The government system for providing health care to veterans received national attention in 2008 when Barack Obama first ran for president. In a campaign document outlining his plans for improving the lives of veterans, Obama said he would make the U.S. Department of Veterans Affairs a leader in national health reform.
The Veterans Health Administration, a division of Veterans Affairs, is the largest health care system in the United States, with 152 hospitals, 800 community-based outpatient clinics and 126 nursing-home-care units. It serves more than 8.3 million veterans each year. Even before Obama became president, it had undergone a decade-long transformation from an inefficient bureaucracy to a model for technological and science-based innovations in U.S. health care.
As a candidate in 2008, Obama said the department would need to make progress on four fronts to meet his definition of "national leader in health reform”:
- Improve electronic records interoperability;
- Expand effectiveness research;
- Promote wellness programs;
- Instill more accountability for performance and quality improvement initiatives.
We'll take each component, piece by piece.
Electronic records interoperability: We recently wrote about Obama's goal of a connected electronic network between Veterans Affairs and the military. This would allow former service members to request health care benefits with greater ease because their medical files -- showing qualifying disabilities incurred on duty, for instance -- would be immediately accessible to physicians and nurses outside the military.
Instead, what we have today is a comprehensive electronic health network at the Veterans Health Administration and a growing number of electronic pilot projects at the Veterans Benefits Administration. The biggest outstanding problem is a disjointed records system in the military, reputed to be clunky and subject to frequent crashing, which is separate from the one in Veterans Affairs.
However, plans are in place to install electronic records systems across the benefits administration by the end of 2013; also, military department heads have agreed to launch a unified veterans-military electronic health records system by 2017. Full interoperability might be far off -- the current schedule would exceed Obama's second term in office -- but we do see some progress.

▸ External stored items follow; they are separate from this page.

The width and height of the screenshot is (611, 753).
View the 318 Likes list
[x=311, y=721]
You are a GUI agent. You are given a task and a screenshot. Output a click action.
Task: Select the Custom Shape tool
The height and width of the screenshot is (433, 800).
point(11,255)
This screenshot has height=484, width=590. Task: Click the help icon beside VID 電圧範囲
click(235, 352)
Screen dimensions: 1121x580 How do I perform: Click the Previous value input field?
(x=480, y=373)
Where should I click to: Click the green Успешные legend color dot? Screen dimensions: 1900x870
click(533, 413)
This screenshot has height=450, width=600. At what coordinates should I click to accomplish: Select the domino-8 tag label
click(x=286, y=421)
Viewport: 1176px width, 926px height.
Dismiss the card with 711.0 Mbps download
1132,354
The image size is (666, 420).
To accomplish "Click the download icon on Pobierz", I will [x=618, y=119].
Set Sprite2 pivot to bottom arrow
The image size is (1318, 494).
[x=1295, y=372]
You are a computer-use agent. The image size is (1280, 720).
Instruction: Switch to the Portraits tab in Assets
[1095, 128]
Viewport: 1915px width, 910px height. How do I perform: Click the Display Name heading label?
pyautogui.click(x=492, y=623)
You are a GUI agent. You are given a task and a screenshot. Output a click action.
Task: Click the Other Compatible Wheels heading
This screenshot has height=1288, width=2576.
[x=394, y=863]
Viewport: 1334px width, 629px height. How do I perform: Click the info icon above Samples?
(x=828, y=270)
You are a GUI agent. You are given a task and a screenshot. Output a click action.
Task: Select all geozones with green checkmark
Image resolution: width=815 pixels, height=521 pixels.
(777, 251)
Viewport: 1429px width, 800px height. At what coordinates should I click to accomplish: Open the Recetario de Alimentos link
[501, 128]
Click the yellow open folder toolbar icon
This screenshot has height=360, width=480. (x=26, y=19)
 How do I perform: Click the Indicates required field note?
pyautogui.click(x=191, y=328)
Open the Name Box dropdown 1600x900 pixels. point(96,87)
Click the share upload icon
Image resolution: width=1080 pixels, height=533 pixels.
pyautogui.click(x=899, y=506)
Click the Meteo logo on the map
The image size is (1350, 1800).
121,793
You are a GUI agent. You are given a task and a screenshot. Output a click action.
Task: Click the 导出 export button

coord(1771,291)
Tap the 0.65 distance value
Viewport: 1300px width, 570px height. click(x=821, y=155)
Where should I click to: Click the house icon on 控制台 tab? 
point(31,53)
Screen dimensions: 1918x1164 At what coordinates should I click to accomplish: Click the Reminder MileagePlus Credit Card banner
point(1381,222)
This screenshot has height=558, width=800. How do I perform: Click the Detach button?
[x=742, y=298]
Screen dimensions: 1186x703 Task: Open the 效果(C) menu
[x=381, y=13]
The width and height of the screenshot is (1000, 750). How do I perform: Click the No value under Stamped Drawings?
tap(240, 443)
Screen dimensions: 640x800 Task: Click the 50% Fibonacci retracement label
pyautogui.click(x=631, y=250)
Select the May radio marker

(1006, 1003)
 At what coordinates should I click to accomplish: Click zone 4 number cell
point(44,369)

Effectiveness research: Comparative effectiveness research usually refers to studying the relative impact of different medical approaches in treating the same condition. Two of the biggest domestic policy laws signed by Obama in his first two years -- the American Recovery and Reinvestment Act and the Affordable Care Act -- both encouraged comparative effectiveness research. The economic stimulus created a new council to coordinate and guide comparative effectiveness research across federal departments (including Veterans Affairs). We dug into the annual budgets for Veterans Affairs over the last four years and found more evidence of expansion: Health research services -- which focuses on effectiveness strategies --- received $76 million in President George W. Bush's final budget, whereas it received $88 million, $94 million and an estimated $98 million in Obama's first three budgets.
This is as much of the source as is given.